─── Teks Dokumen

Mengapa terjadi krisis
kepemimpinan di negara kita ini? Salah satunya adalah karena para pemimpin
bangsa kita lupa untuk mengamalkan ajaran-ajaran kepemimpinan yang
memperhatikan kearifan lokal dalam konteks budaya bangsa, seperti yang telah
dipraktikkan para founding fathers
negara ini.
Belajar dari kedua tokoh
pempinpin di atas, bangsa Indonesia membutuhkan pemimpin yang kuat. Kuat dalam
arti efektif, bukan represif. Pemimpin yang efektif adalah pemimpin yang
percaya diri, memiliki visi jauh ke depan, mampu mengutamakan kepentingan umum
di atas kepentingan sendiri, tidak berhenti belajar, tanggap terhadap
perkembangan global, memiliki fokus dalam menjalankan tugasnya serta tidak
pernah “mengeluh”.

──────
─── Kumpulan Entri

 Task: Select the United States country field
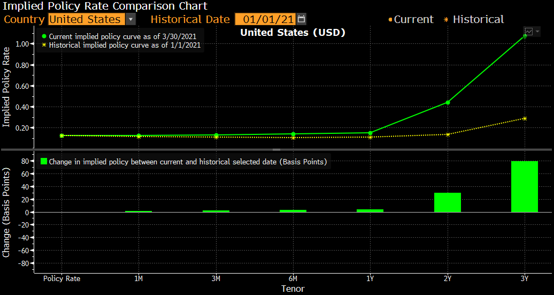click(x=86, y=19)

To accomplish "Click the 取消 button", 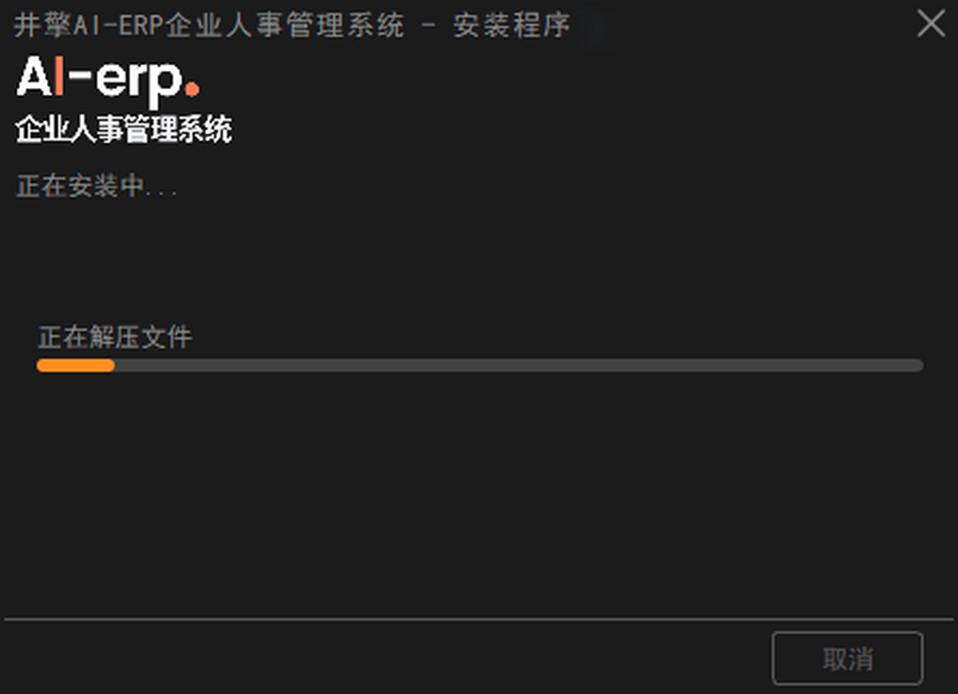I will (848, 659).
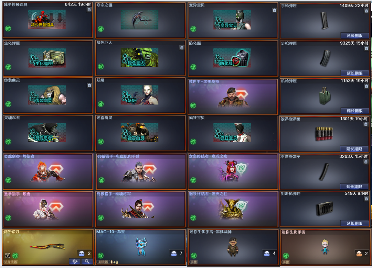Choose the 夺命之镰 item thumbnail
Screen dimensions: 372x268
coord(139,20)
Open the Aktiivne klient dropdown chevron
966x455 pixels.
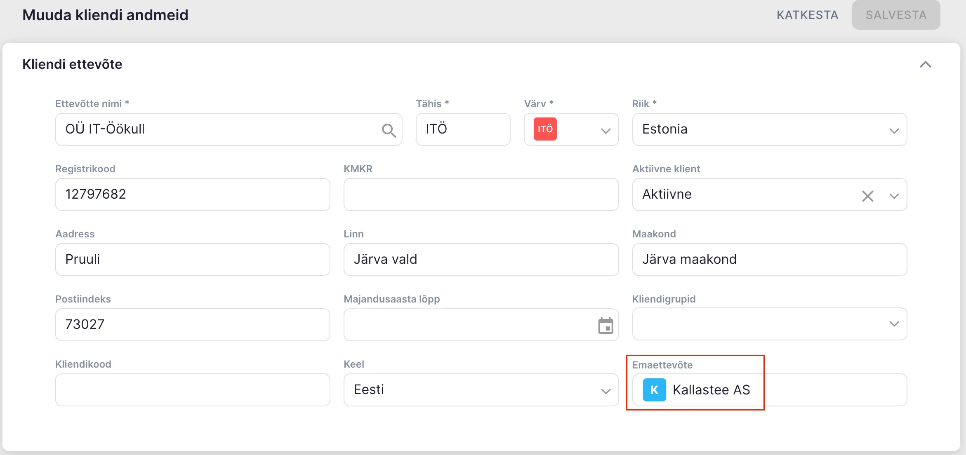point(894,196)
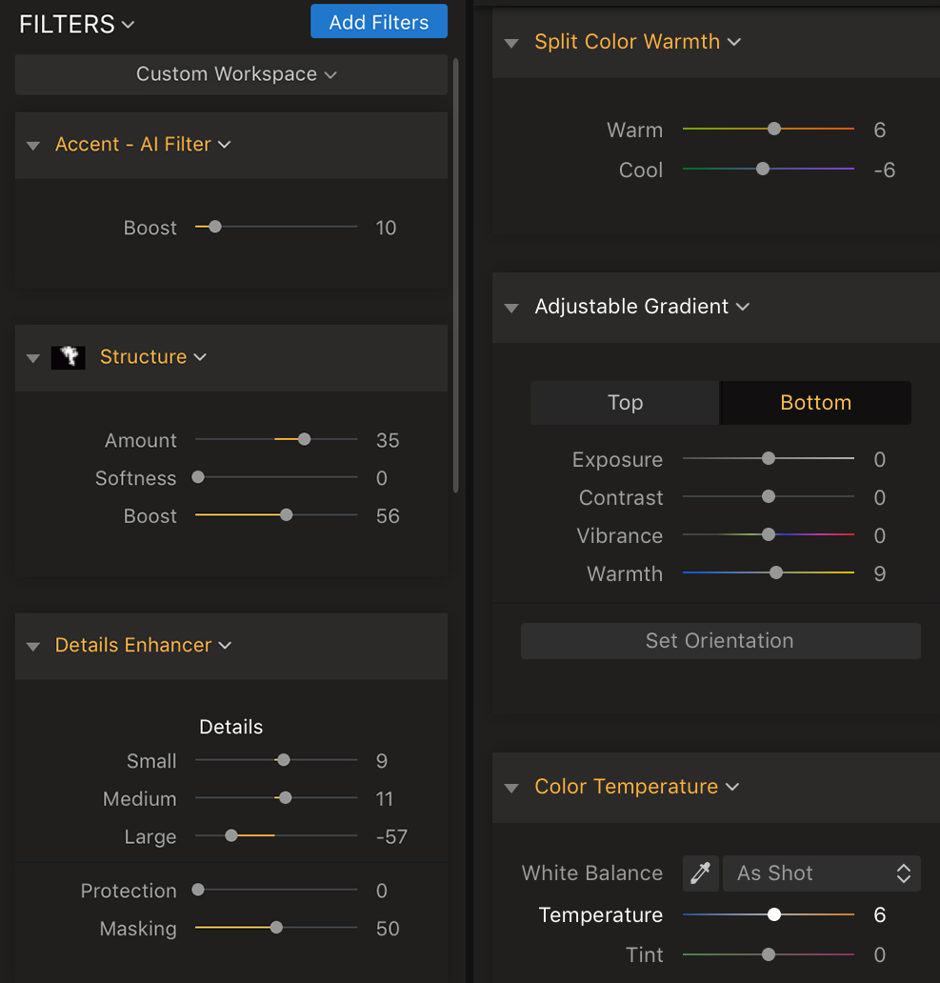Open the FILTERS header menu
The image size is (940, 983).
click(77, 24)
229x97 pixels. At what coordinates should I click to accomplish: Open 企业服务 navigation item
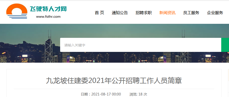215,13
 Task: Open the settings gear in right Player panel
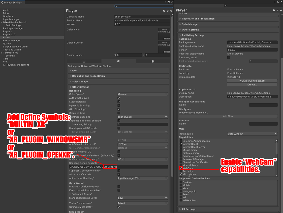pyautogui.click(x=281, y=10)
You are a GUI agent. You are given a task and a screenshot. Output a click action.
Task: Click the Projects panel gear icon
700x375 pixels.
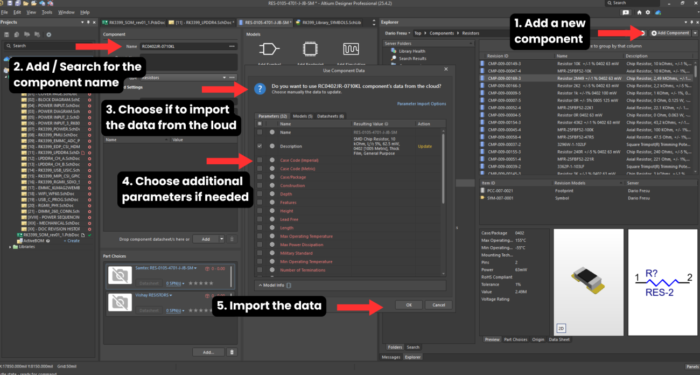[48, 34]

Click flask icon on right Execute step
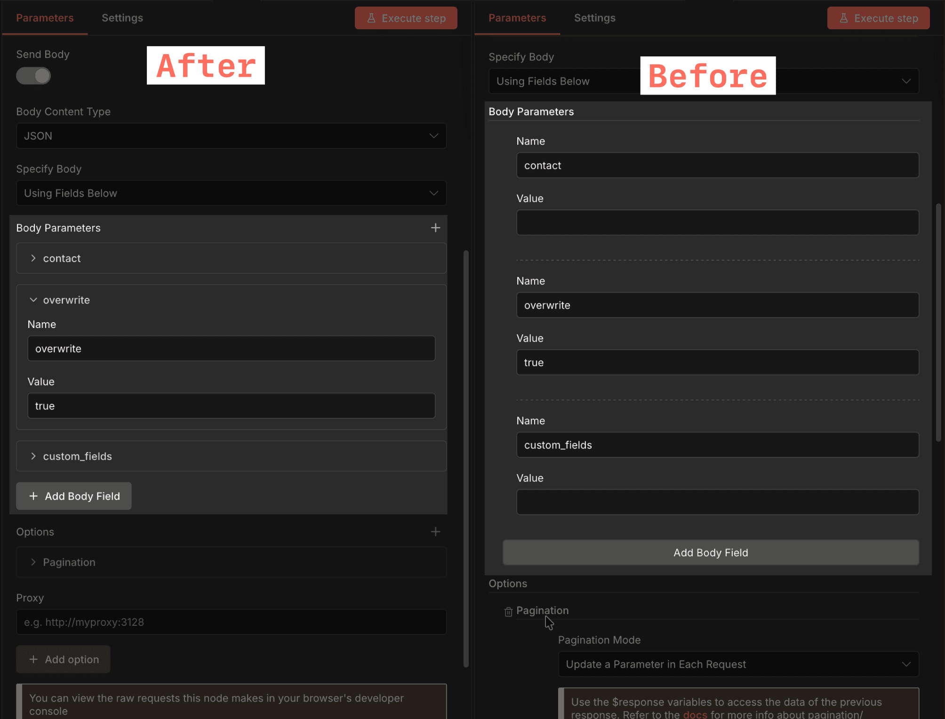point(844,18)
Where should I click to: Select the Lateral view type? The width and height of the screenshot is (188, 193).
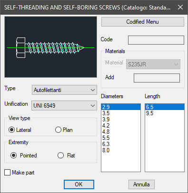tap(20, 130)
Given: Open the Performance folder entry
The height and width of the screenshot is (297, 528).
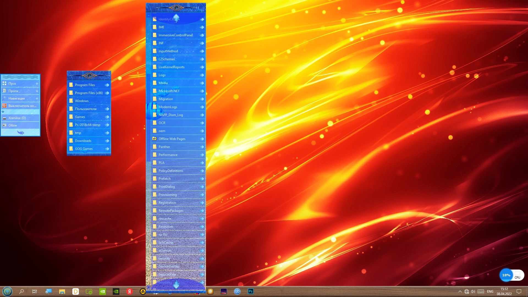Looking at the screenshot, I should tap(168, 155).
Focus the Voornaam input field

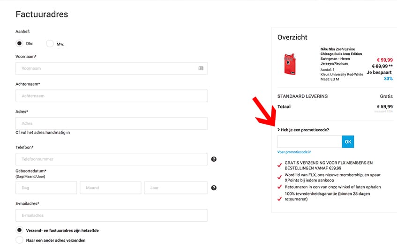105,68
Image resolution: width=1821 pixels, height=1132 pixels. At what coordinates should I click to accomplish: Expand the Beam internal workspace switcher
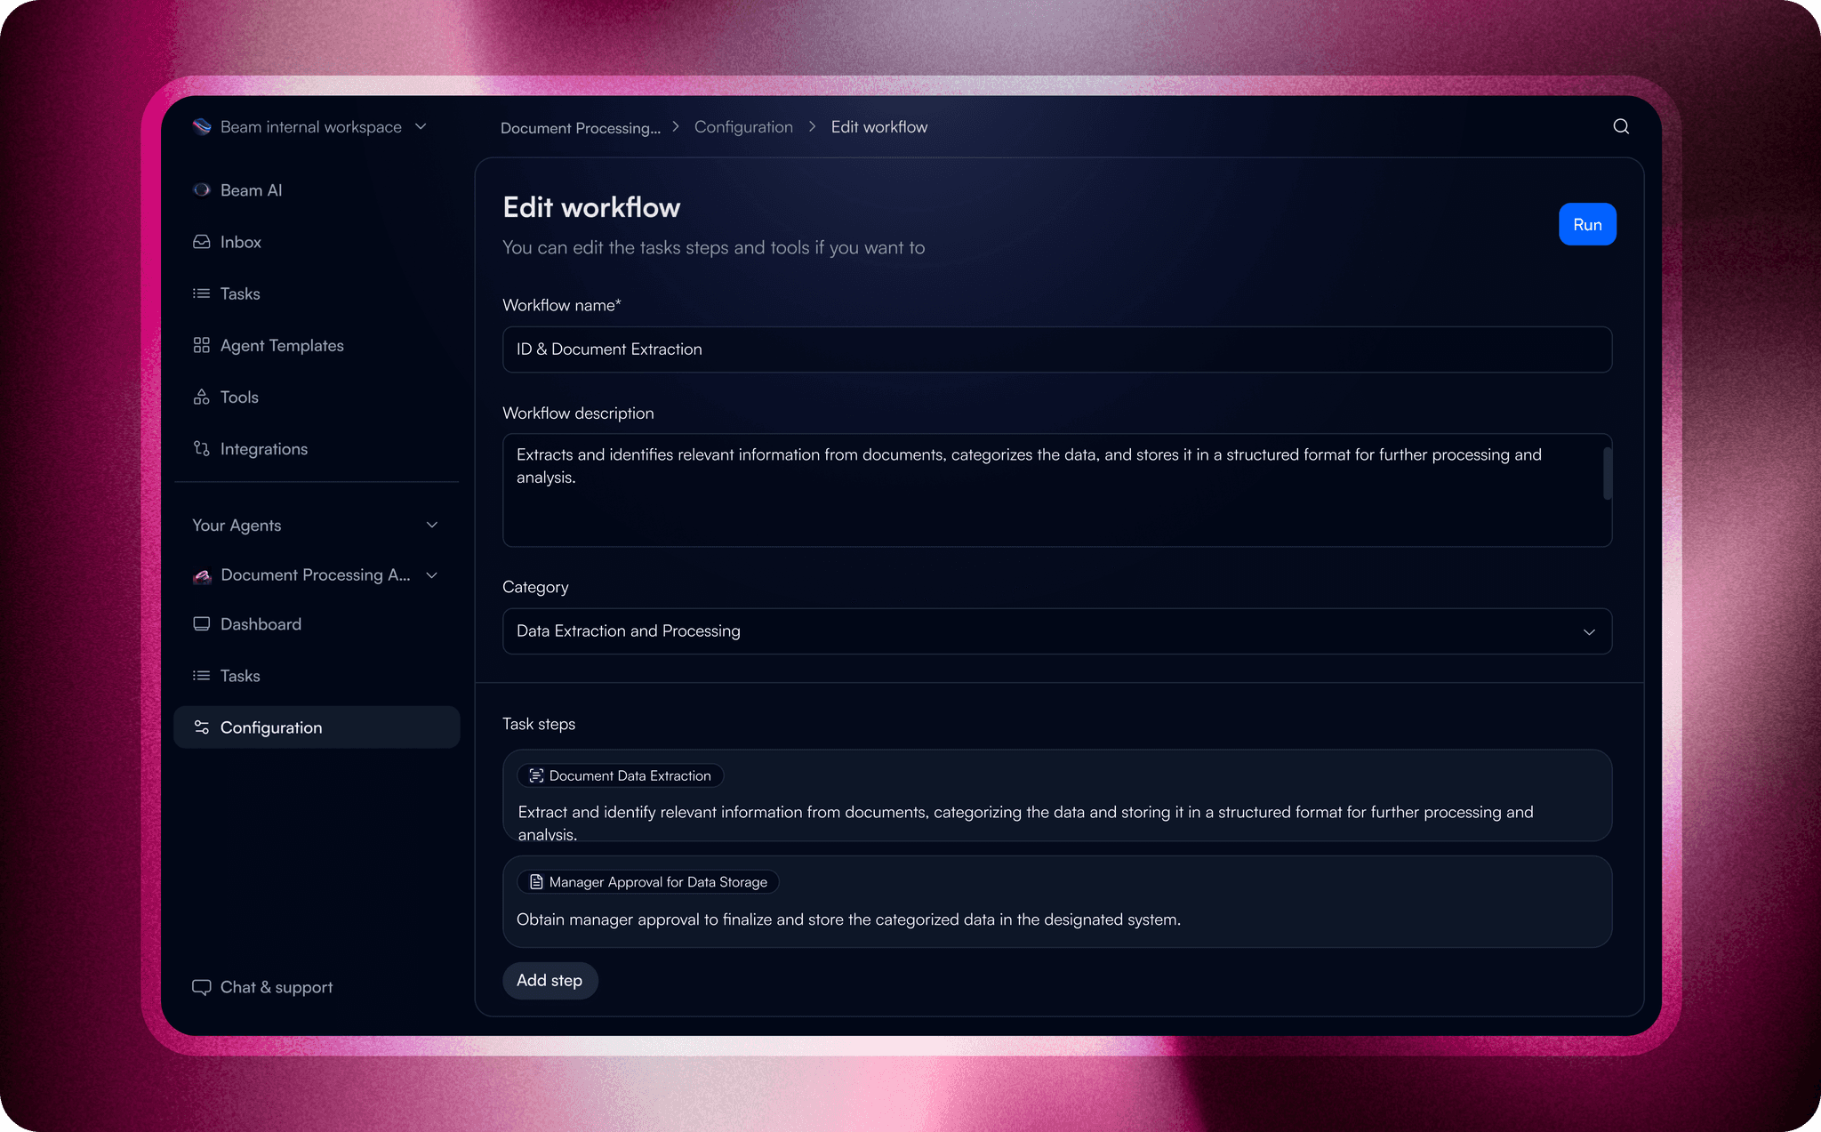pos(421,126)
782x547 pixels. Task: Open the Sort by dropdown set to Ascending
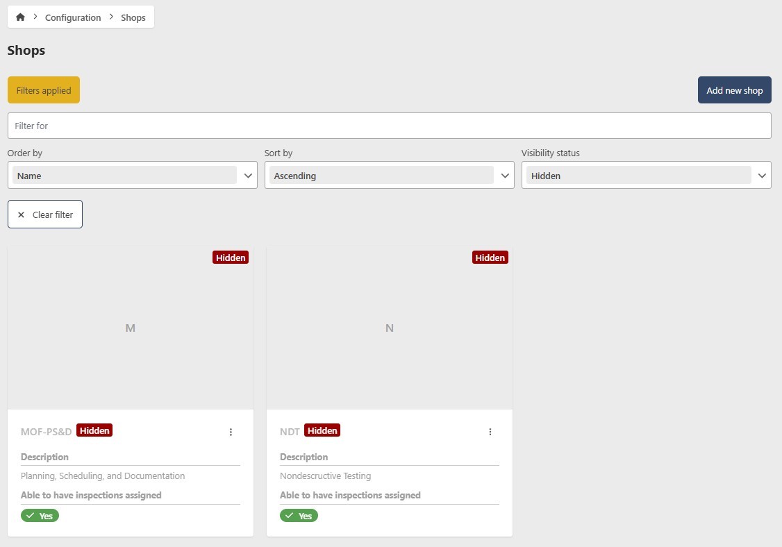390,175
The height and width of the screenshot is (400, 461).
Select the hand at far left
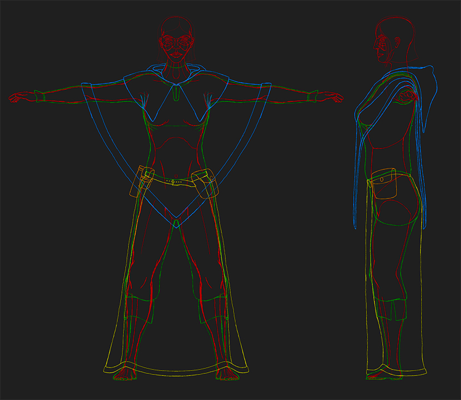pyautogui.click(x=20, y=99)
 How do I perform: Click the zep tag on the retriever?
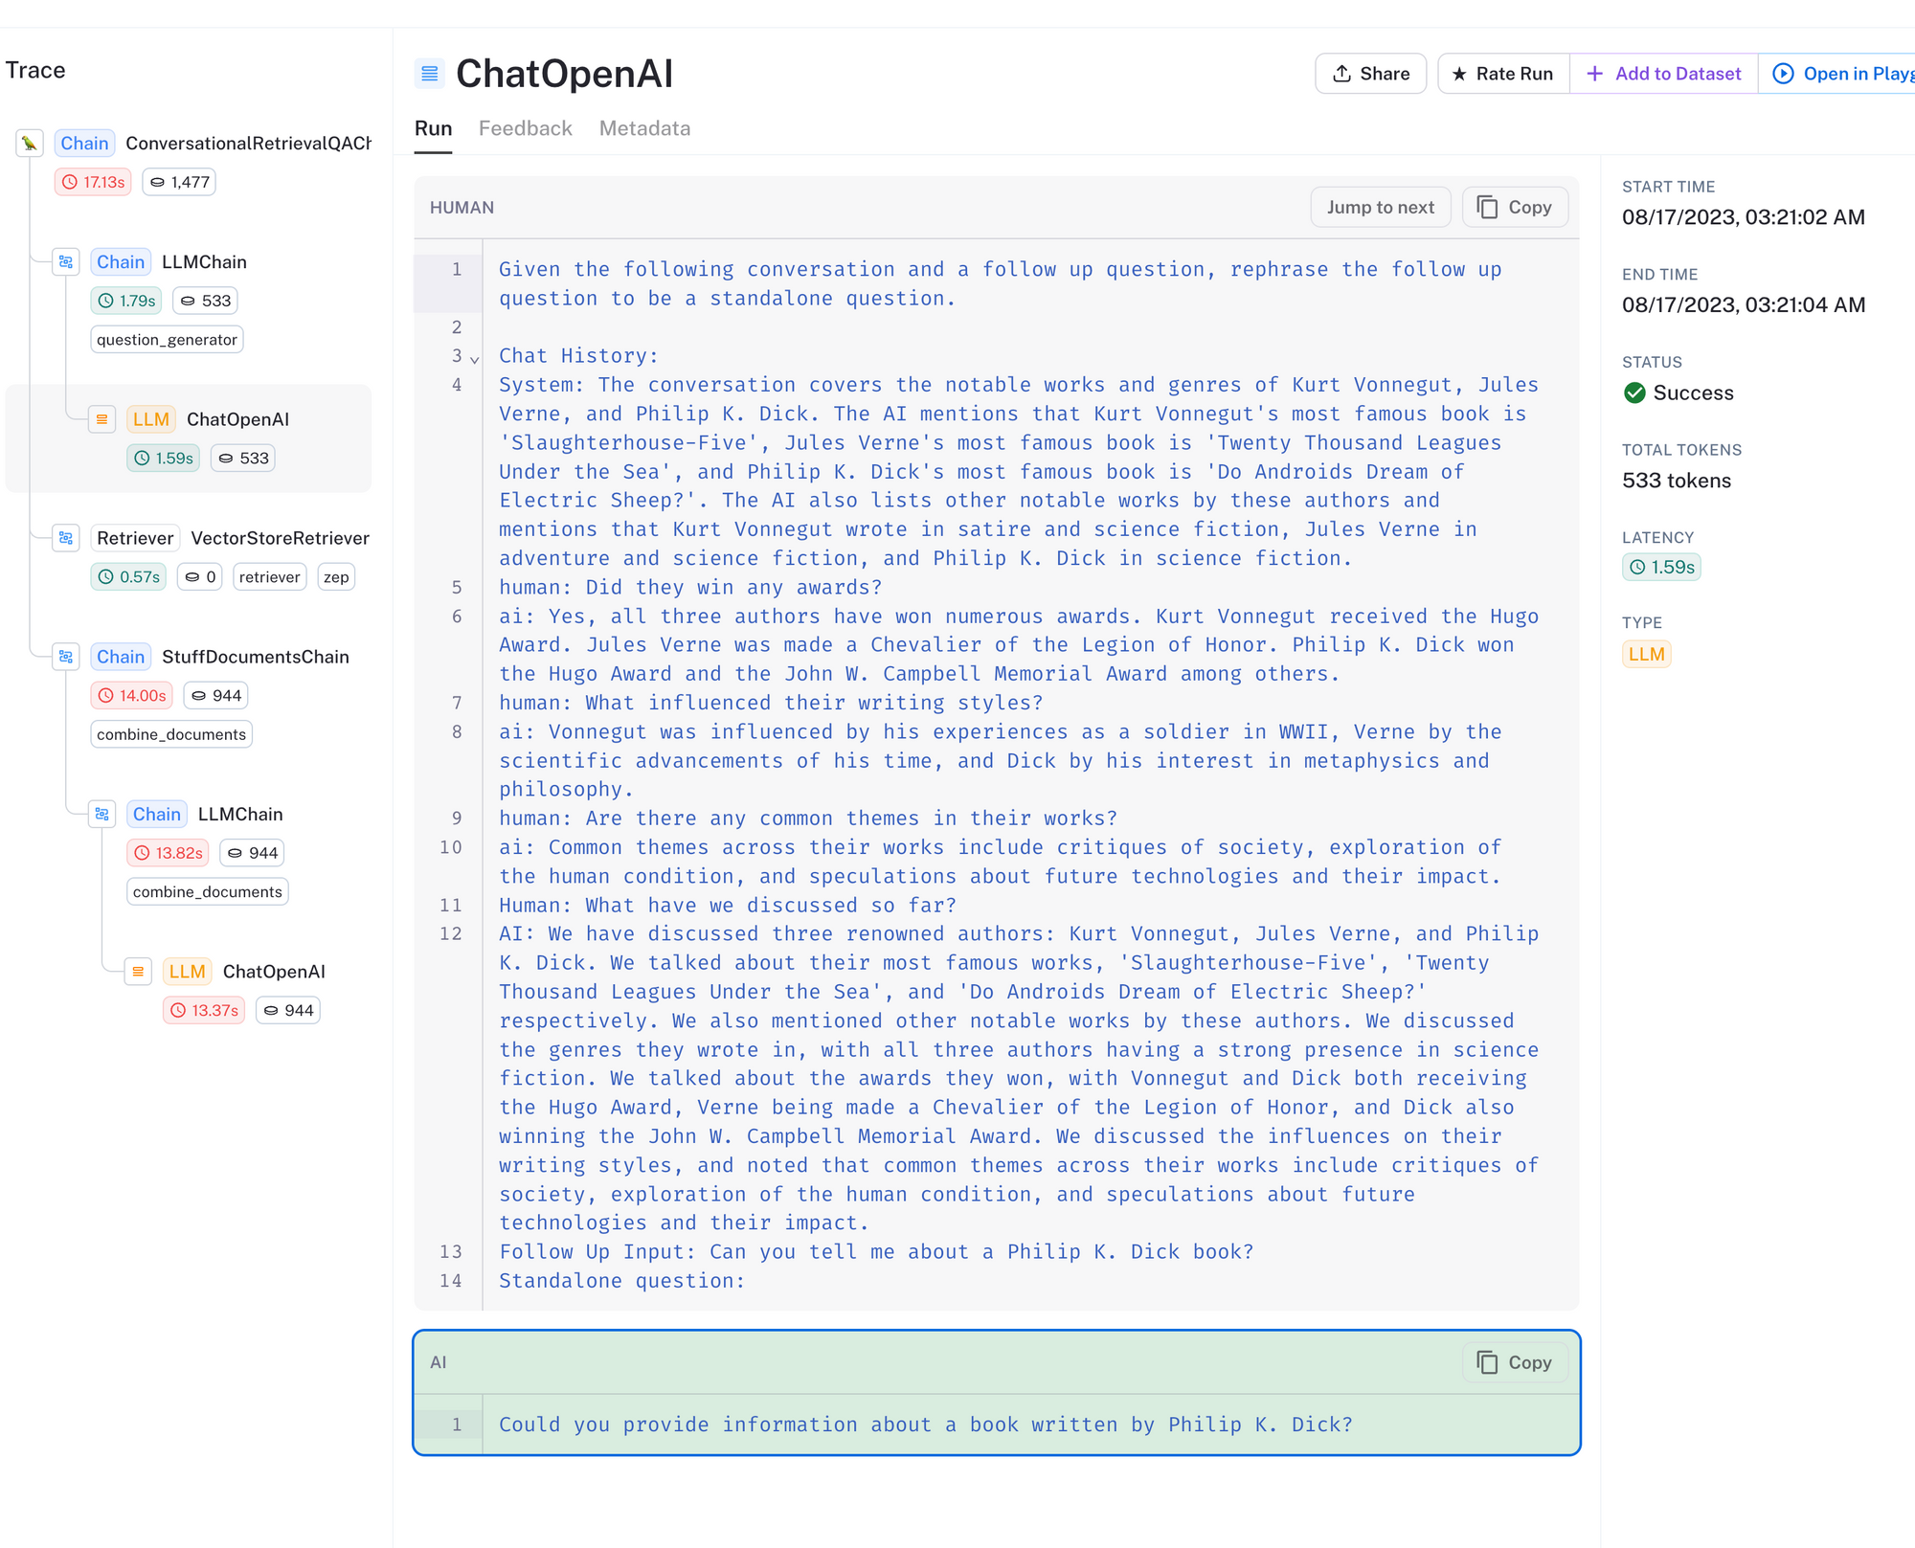click(336, 577)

──────

Langkah Kerja:
1. Menurut teks tentang kepemimpinan, dalam arti apa bangsa Indonesia membutuhkan pemimpin yang kuat?
2. Tuliskan kembali bagian teks tentang kepemimpinan tanpa perubahan, mulai dari "Mengapa terjadi krisis" dan berakhir pada "negara ini.".
3. Teruskan teks tentang kepemimpinan setelah kalimat terakhirnya.
Entri-entri ini tidak ada hubungannya dengan teks tentang kepemimpinan.

Jawaban Latihan:
1. Kuat dalam arti efektif, bukan represif.

2.
Mengapa terjadi krisis
kepemimpinan di negara kita ini? Salah satunya adalah karena para pemimpin
bangsa kita lupa untuk mengamalkan ajaran-ajaran kepemimpinan yang
memperhatikan kearifan lokal dalam konteks budaya bangsa, seperti yang telah
dipraktikkan para founding fathers
negara ini.

3.
Kita berharap pernyataan Presiden
Yudhoyono menunjukkan masih ada ruang kesadaran dalam diri bangsa ini
betapa diperlukan kemauan, komitmen, upaya dan konsistensi lebih kuat dan lebih
total untuk melawan korupsi. Presidenlah yang semestinya memimpin kesadaran,
kemauan, serta komitmen secara konsisten dalam memberangus korupsi. Sebab
esensi perjuangan melawan korupsi ialah pelaksanaan kata-kata yang diucapkan
dalam pidato Presiden tersebut. Rasanya kita tidak perlu malu untuk belajar dari
dua tokoh pemimpin di atas.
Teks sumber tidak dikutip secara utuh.